====== DOCUMENT PASSAGE ======
Following the pandemic, cyclical behavior is showing again: some building projects in Amsterdam-Zuidoost are being postponed due to municipal budget cuts (Parool).
Dutch housing corporations traditionally played an important role in building affordable housing. Between 1945 and 1970, two million houses were built by these corporations. During this period the housing corporations were largely controlled by the government. The government planned where houses would be constructed, provided subsidies and loans. From 1990 onwards, housing corporations became gradually more independent to create a level playing field and with the expectation that they would become more efficient when liberalized.
However, in the first part of the 21st century, several corporations were involved in scandals such as construction fraud, excessive remuneration, risky investments and expensive interest rate derivatives. This has caused tightening of regulation for housing corporations and closer supervision.
====== GIVEN DATA ======
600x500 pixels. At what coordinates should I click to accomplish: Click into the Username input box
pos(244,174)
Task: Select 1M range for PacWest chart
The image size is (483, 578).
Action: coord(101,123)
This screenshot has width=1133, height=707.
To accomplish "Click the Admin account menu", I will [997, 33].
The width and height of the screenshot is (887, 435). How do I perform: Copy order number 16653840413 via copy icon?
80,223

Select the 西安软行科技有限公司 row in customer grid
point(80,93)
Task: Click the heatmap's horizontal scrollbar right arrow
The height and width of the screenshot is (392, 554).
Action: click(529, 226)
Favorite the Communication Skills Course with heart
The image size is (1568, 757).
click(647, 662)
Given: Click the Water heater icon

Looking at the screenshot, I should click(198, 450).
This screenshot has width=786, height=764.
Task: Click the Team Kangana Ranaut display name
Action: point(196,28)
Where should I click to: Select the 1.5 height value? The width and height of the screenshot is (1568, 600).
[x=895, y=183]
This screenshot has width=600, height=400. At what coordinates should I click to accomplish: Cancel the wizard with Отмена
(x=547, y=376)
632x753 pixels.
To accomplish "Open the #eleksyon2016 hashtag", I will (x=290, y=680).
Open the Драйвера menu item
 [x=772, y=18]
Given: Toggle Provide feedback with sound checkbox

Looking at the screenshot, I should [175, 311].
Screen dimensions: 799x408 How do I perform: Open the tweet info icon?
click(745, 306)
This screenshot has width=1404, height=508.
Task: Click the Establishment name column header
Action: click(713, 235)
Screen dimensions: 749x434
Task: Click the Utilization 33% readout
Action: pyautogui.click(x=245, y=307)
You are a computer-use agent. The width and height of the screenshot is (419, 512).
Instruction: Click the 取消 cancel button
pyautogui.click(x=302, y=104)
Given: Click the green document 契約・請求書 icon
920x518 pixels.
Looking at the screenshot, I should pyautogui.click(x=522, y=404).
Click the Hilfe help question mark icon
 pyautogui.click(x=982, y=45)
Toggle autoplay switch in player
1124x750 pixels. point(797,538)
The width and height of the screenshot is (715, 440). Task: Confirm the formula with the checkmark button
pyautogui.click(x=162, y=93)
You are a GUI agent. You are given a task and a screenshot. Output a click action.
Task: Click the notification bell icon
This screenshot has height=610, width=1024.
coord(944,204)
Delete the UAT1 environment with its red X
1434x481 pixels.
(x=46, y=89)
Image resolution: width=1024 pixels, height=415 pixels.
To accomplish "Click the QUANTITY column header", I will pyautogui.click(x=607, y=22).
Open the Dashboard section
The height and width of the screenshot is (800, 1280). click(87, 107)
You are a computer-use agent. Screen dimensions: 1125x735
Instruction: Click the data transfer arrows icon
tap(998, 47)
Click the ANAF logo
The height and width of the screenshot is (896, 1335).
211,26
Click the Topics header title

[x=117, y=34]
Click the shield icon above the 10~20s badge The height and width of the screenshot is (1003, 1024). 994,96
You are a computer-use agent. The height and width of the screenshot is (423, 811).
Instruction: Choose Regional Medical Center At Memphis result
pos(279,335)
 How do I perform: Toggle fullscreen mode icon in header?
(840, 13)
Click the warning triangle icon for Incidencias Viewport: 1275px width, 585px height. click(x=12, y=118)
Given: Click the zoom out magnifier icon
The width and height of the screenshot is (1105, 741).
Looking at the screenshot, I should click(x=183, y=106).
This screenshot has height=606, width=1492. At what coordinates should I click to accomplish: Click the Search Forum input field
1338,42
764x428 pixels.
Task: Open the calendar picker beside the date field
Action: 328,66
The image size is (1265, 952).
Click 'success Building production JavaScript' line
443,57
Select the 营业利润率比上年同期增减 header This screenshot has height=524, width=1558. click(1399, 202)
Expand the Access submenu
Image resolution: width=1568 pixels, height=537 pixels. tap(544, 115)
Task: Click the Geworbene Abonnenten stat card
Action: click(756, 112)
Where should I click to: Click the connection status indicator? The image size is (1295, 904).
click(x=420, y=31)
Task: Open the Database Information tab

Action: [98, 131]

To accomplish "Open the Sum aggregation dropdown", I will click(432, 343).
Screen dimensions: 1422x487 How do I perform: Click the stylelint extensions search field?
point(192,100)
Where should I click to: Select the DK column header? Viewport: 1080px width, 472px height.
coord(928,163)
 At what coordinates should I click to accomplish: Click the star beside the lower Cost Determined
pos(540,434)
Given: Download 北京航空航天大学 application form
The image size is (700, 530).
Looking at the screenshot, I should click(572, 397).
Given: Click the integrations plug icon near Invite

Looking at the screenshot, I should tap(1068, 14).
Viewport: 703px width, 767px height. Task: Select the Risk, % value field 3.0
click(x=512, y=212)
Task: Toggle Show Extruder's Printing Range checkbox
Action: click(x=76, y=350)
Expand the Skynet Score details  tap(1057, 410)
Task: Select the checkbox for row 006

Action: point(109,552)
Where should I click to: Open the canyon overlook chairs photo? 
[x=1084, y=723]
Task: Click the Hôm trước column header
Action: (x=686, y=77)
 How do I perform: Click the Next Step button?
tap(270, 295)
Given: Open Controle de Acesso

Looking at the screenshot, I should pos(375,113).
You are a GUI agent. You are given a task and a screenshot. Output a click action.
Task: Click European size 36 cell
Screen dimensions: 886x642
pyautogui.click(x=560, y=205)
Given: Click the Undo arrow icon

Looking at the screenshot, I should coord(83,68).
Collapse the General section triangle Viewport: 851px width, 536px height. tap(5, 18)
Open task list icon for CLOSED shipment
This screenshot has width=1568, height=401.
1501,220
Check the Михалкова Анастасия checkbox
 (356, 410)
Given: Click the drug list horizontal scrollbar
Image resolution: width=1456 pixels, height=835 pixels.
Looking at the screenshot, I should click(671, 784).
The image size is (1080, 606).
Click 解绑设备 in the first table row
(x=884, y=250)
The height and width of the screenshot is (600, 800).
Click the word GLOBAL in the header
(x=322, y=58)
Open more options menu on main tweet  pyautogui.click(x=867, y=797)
======
**QUESTIONS TO ANSWER**:
1 > In the passage on Dutch housing corporations, translate this sentence into Spanish: "Between 1945 and 1970, two million houses were built by these corporations."
2 > Answer these questions from the passage on Dutch housing corporations:
(a) In what area are some building projects being postponed because of municipal budget cuts?
(b) From what year did housing corporations become gradually more independent?
(c) What did the scandals involving several corporations lead to?
3 > Please carry on the passage on Dutch housing corporations from where it stops.

**ANSWER SET**:
1 > Entre 1945 y 1970, estas corporaciones construyeron dos millones de viviendas.

2 >
(a) Amsterdam-Zuidoost
(b) 1990
(c) Tighter regulation for housing corporations and closer supervision

3 >
In 2013, the government introduced a landlord levy for social housing (“verhuurdersheffing”) with the purpose to decrease the Dutch government budget deficit. To cover the costs of the landlord levy, social housing corporations were allowed to increase rents above inflation and increase rents further for tenants with higher incomes. After introducing this levy, the number of houses built by the corporations decreased by half, from 30,000 to 35,000 a year to approximately 15,000 a year in the years thereafter, further increasing the housing shortage.
In the year 2001 the provinces and municipalities in the Netherlands became responsible for deciding on building projects in their respective geographical areas. The idea was that the Netherlands was “finished” and the municipalities could do the “finishing touches”. However, in 2020, the Minister of the Interior and Kingdom Relations decided it was time to take the matter back into the hands of the national government, as a lack of coordination has been preventing a ramp-up in construction.
The way forward
An obvious solution is constructing more houses. The Minister of the Interiorand Kingdom Relations stated that between 2020 and 2030, one million new houses must be built (Rijksoverheid). This translates to 100,000 new homes every year. The realization of this plan will prove to bequite challenging if we look at the newly built houses in the last years (Figure 3). Nonetheless, the average price of a newly built house is EUR 411,000, which is much more than the average first time buyer can afford.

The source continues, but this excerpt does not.